#### [Exercise objective]
Below this line are records; write out exactly the lines from the one containing "The width and" through the one containing "the 'To change", with the pictures left out.

#### [Excerpted data]
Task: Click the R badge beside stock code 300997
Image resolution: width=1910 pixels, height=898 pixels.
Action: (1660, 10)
* * *
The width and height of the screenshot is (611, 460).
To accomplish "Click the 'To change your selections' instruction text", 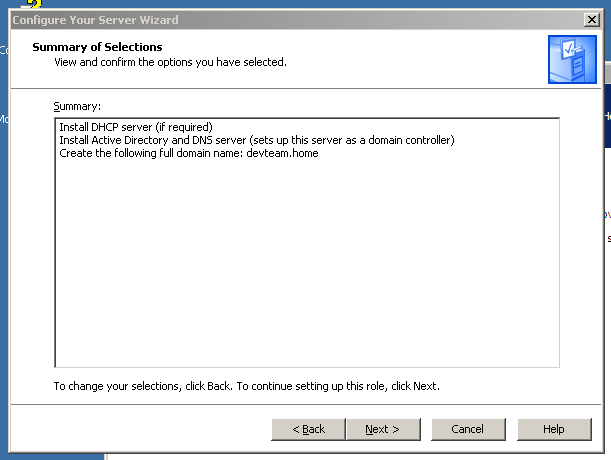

#### [Answer box]
The width and height of the screenshot is (611, 460).
To accomplish "Click the 'To change your selections' instruction text", 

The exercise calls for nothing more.